I shook my head, trying to pull loose the tape on the top of a box of underwear. Her fingernails were longer than mine and she easily worked one underneath, pulling the tape off. I opened the top, looked inside, and closed it again.
“What do you want me to do?” she asked.
“Restacking the boxes would be a big help. A lot of this should go right into the garage. The kitchen stuff—things like that. Maybe Rich can help us with those.”
She reached for another carton and started working on the tape. “I think we have some box cutters in the kitchen junk drawer.”
“Don’t bother with that. It goes outside.”
Brenda examined the unmarked sides of the box.
“It’s the silverware,” I explained.
She shook the box and was rewarded with the faint clink of knives, forks, and spoons. “How’d you know?”

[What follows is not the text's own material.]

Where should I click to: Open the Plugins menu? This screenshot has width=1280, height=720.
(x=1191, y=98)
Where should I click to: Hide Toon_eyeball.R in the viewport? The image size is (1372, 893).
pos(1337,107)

I shrugged, distracted, and attacked the tape on a box from the next stack. It came off, the top lifted—good, my bathroom stuff. The disposable razor from the hospital cost me a pint of blood each morning.
Despite her size, Brenda had the strength of a longshoreman. She opened a box filled with towels. Wrapped amongst them were several framed photos, slightly bent and scratched, the glass missing, presumably smashed. One of them bore a trace of orange paint—Shelley, in happier times. I hadn’t seen the photos in two years. Why had I held onto so many of my dead wife’s possessions—still unable to part with them?